## Exercise aim
Give back exactly the lines of the data below, starting with the line that has "31.03.2023 на 09:26 (245, 1845)" and going on through the line that has "3 ГДМ-3 (235, 2346)".

START The data

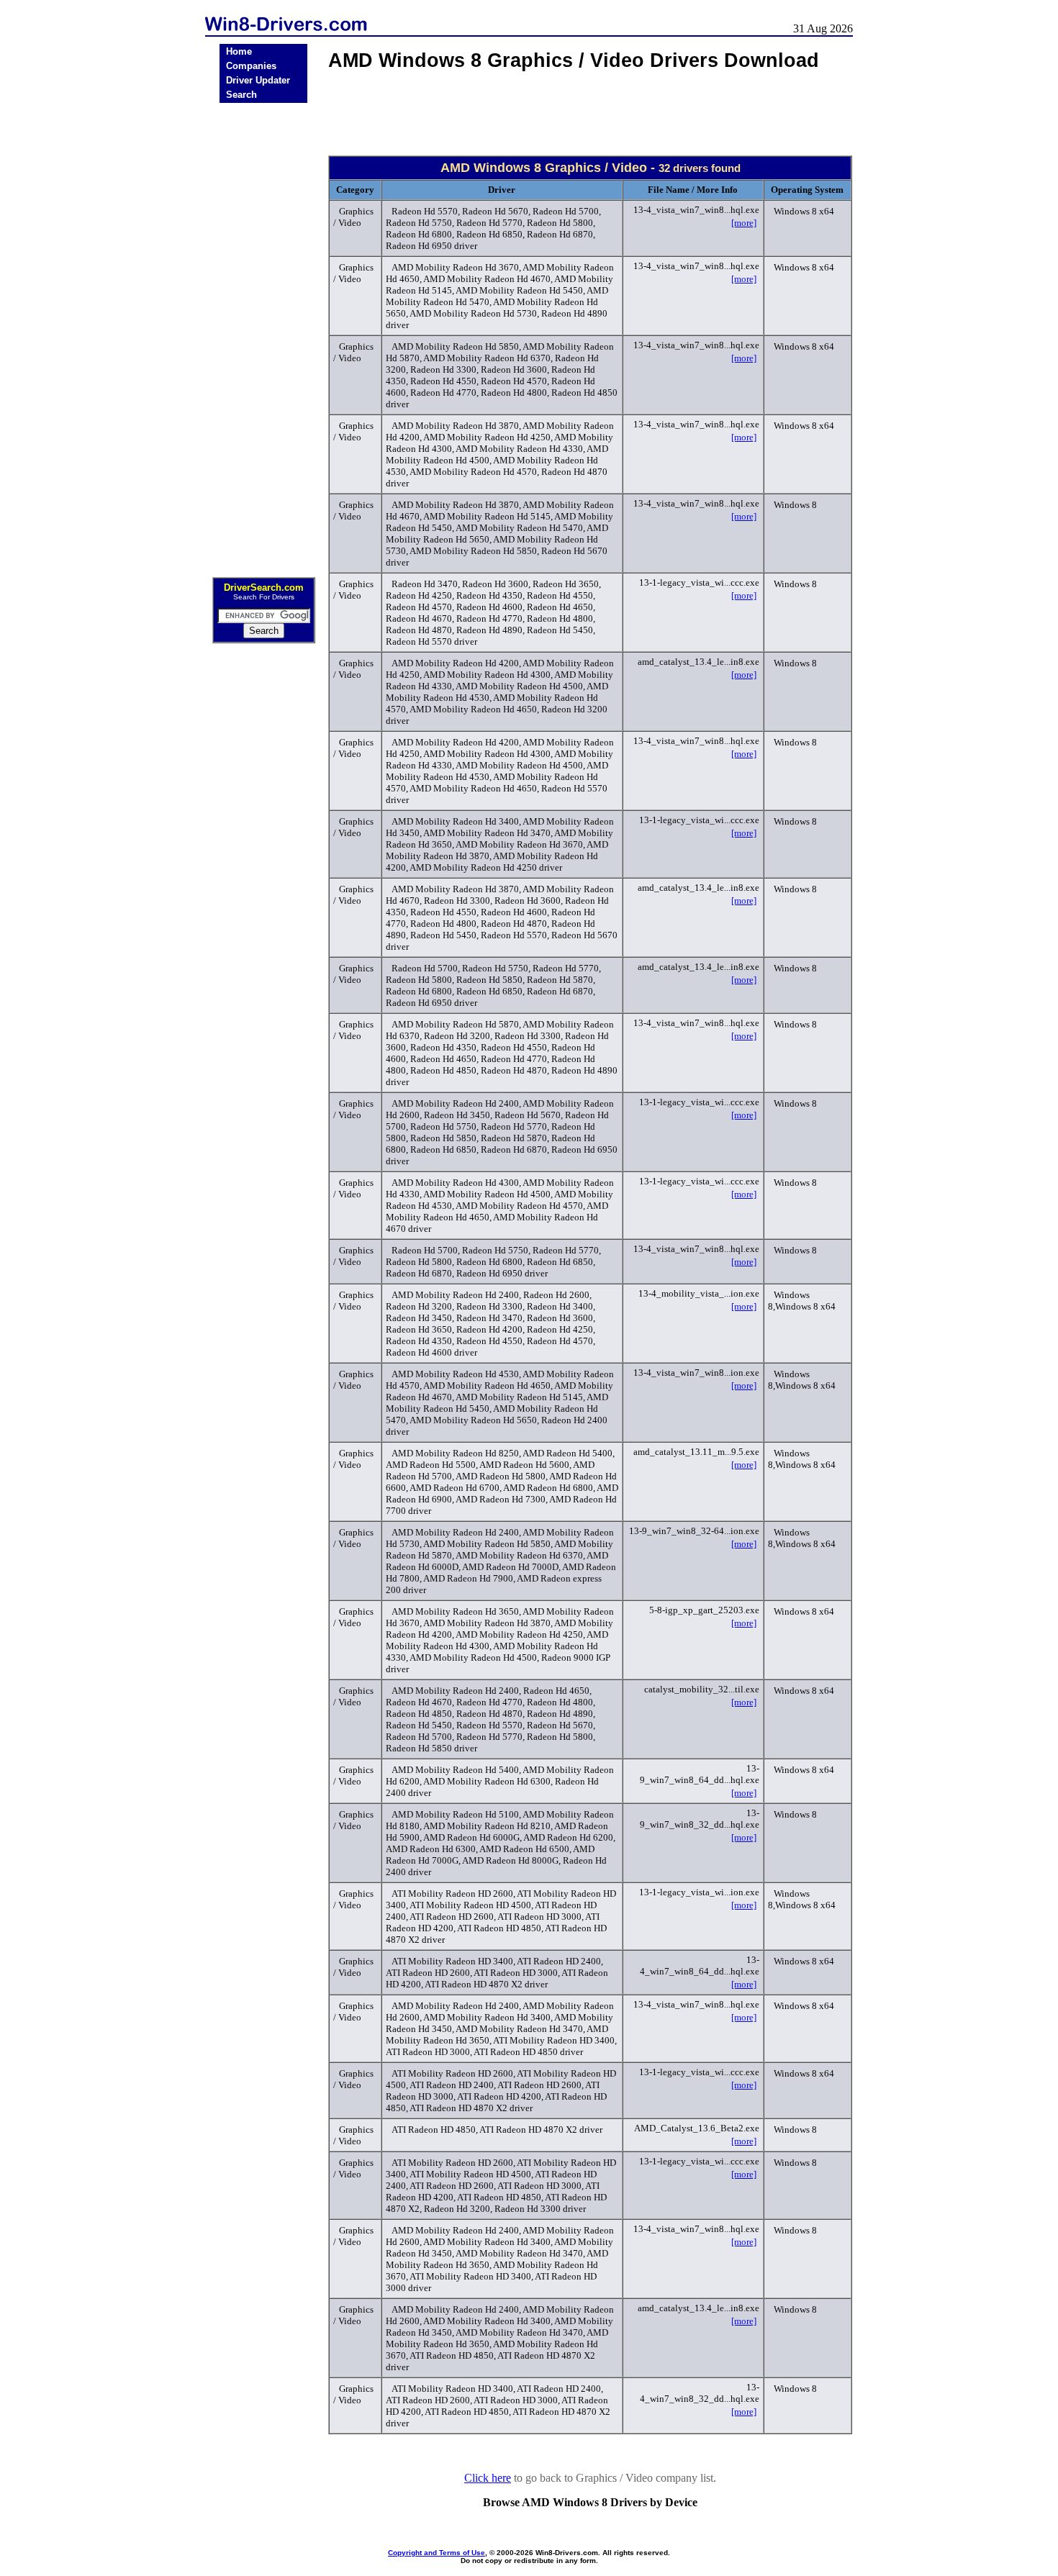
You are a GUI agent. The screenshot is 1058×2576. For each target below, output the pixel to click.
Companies (251, 65)
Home (239, 51)
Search (241, 94)
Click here (487, 2478)
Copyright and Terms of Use (436, 2553)
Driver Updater (258, 80)
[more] (743, 222)
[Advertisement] (263, 335)
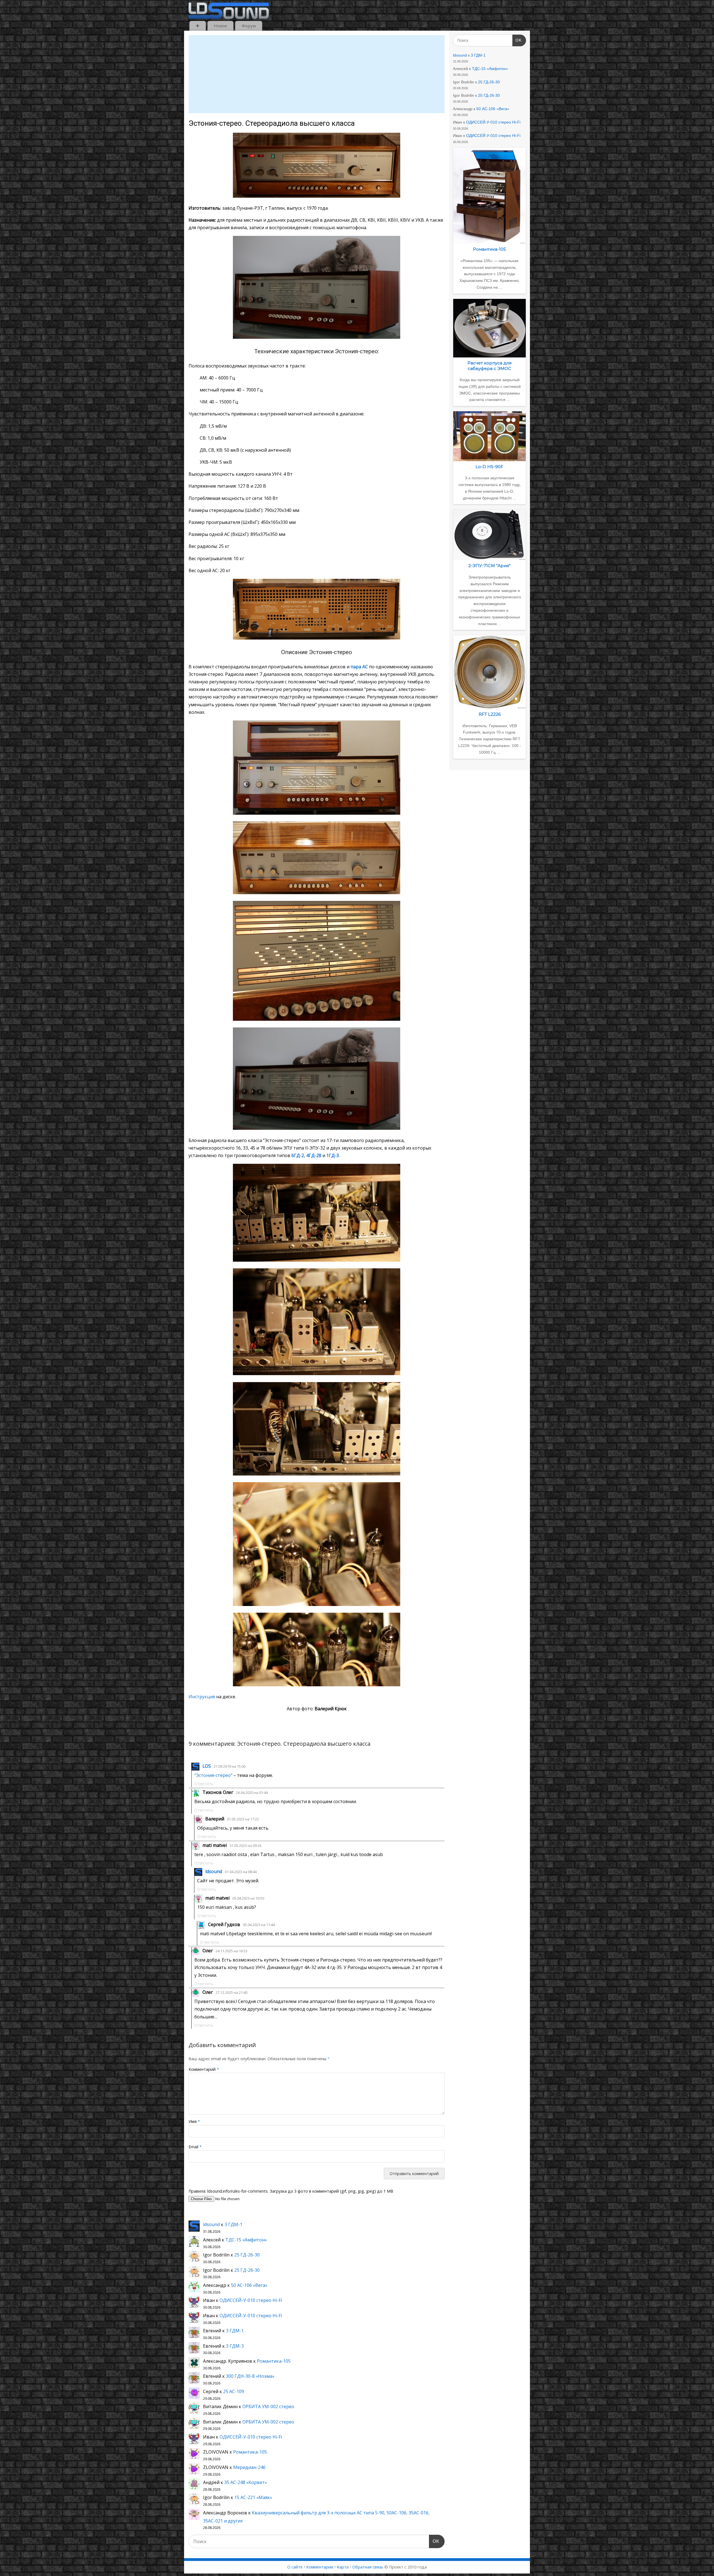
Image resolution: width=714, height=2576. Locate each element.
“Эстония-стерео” (213, 1775)
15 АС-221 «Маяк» (253, 2497)
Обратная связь (367, 2567)
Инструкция (202, 1697)
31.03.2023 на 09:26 (245, 1845)
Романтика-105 (274, 2361)
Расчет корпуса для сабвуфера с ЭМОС (489, 365)
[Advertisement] (317, 74)
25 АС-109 (233, 2391)
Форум (249, 25)
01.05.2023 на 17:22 (243, 1819)
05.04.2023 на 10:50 (248, 1898)
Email (195, 2146)
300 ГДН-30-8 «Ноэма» (250, 2376)
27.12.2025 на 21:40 (231, 1992)
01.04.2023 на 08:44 (241, 1871)
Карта (343, 2567)
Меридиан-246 (249, 2467)
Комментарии (319, 2567)
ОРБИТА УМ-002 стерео (268, 2406)
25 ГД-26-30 (247, 2255)
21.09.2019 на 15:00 (229, 1766)
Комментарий (204, 2069)
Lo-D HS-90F (489, 466)
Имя (194, 2121)
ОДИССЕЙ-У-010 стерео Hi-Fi (250, 2300)
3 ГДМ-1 (233, 2224)
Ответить (203, 1783)
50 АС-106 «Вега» (249, 2285)
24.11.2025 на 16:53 (231, 1950)
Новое (220, 25)
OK (434, 2541)
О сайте (295, 2567)
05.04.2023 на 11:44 (259, 1924)
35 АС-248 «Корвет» (245, 2482)
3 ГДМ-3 (235, 2346)
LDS (206, 1766)
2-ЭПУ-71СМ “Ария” (489, 565)
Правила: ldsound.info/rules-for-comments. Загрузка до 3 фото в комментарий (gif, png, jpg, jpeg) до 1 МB (291, 2191)
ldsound (213, 1871)
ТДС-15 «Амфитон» (246, 2240)
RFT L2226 (490, 714)
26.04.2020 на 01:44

END The data

## Solution for this task
31.03.2023 на 09:26 (245, 1845)
Романтика-105 (274, 2361)
Расчет корпуса для сабвуфера с ЭМОС (489, 365)
[Advertisement] (317, 74)
25 АС-109 (233, 2391)
Форум (249, 25)
01.05.2023 на 17:22 (243, 1819)
05.04.2023 на 10:50 (248, 1898)
Email (195, 2146)
300 ГДН-30-8 «Ноэма» (250, 2376)
27.12.2025 на 21:40 (231, 1992)
01.04.2023 на 08:44 (241, 1871)
Карта (343, 2567)
Меридиан-246 (249, 2467)
Комментарии (319, 2567)
ОРБИТА УМ-002 стерео (268, 2406)
25 ГД-26-30 (247, 2255)
21.09.2019 на 15:00 (229, 1766)
Комментарий (204, 2069)
Lo-D HS-90F (489, 466)
Имя (194, 2121)
ОДИССЕЙ-У-010 стерео Hi-Fi (250, 2300)
3 ГДМ-1 (233, 2224)
Ответить (203, 1783)
50 АС-106 «Вега» (249, 2285)
24.11.2025 на 16:53 (231, 1950)
Новое (220, 25)
OK (434, 2541)
О сайте (295, 2567)
05.04.2023 на 11:44 (259, 1924)
35 АС-248 «Корвет» (245, 2482)
3 ГДМ-3 (235, 2346)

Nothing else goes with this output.